SACRAMENTO, Estados Unidos.- Las puertas del Arco Arena de Sacramento se abren a las seis en punto. La gente se amontona para poder ingresar y no es para menos. Si se llega temprano es posible ver la entrada en calor de los jugadores desde el court side, un lugar reservado para aquellos privilegiados que están dispuestos a pagar 800 dólares para ver el partido.
Ingresar a un estadio de la NBA no es como entrar a una cancha de fútbol en la Argentina. Están prohibidas las cámaras filmadoras, las mochilas, cualquier tipo de bebidas o alimentos y las cámaras de fotos profesionales, entre otras cosas. El personal de seguridad escanea a cada espectador para asegurarse de que el ambiente adentro sea totalmente seguro.
En la cancha algunos jugadores se preparan para el partido. En un aro Manu Ginóbili, en el otro Chapu Nocioni, dos de los grandes de la selección argentina se enfrentan y hay más de 50 argentinos que van a ser testigos de este encuentro en pleno corazón de California.
Si se le pregunta a cualquier estadounidense que camina por la calle por Manu Ginóbili es muy posible que no lo conzoca, pero cuando se trata de fanáticos del básquet rápidamente repiten dos palabras: "Spurs" y "Argentina". Y cuentan anécdotas como la de la caza del murciélago en pleno partido.
En la cancha el reconocimiento no es menor, a pesar de estar a muchos kilómetros de San Antonio se pueden observar hinchas con la camiseta numero 20, tantos como los que llevan la 21 (Tim Duncan) y la 9 (Tony Parker).
El hecho de que haya tantos argentinos en la cancha no pasa desapercibido para los jugadores que después de preparase se acercan a sacarse fotos, firmar autógrafos y cumplirles el sueño a todos aquellos que viajaron tantos kilómetros para verlos.
Pero no son solo argentinos los que quieren saludar. Chapu corre con la ventaja de la localía. Los nenes se desesperan por conseguir un autógrafo del numero 5 de los Kings. Los adultos apuntan con sus cámaras para congelar el momento, y de fondo se escucha un "Grande Chapu" que le despierta una sonrisa.
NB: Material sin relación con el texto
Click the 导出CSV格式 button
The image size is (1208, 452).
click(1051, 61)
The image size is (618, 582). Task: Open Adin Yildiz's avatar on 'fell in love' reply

En la otra punta Manu no suelta el fibrón y estampa su firma en camisetas albi-celestes, entradas del partido y cuadernos, mientras sonríe para las fotos y agradece a todos por haber venido.
Ir a ver un partido de la NBA es más que básquet, es un show con animadores, porristas, sorteos y bailarines que se encargan de entretener al público en cada corte. La música suena en todo momento y el locutor se encarga de incentivar al público. Si jugar de visitante en cualquier deporte se torna complicado, acá es casi imposible, los jugadores tiene que llevar a cabo las jugadas al ritmo de los gritos de "Defense" que van siempre acompañados de música de suspenso a todo volumen.
Durante el juego la gente se emociona y sufre, los locales saben que están jugando con un equipo complicado. Se festejan los errores de Manu y se lo maldice cada vez que algo le sale bien, mientras que festejan cada punto del Chapu con euforia. Los dos argentinos sobresalen durante todo el partido, pareciera que el aliento de los suyos los incentiva a poner lo mejor de si.
Fue victoria para los Spurs en un partido reñido e interesante. Con 20 puntos de Manu y seis del Chapu que no alcanzaron para que su equipo se quedara con el triunfo. La cancha se vacía de a poco y las luces se apagan. Definitivamente, el show de la NBA es algo increíble para ser testigo, y más aún si dos de los ídolos del público son argentinos.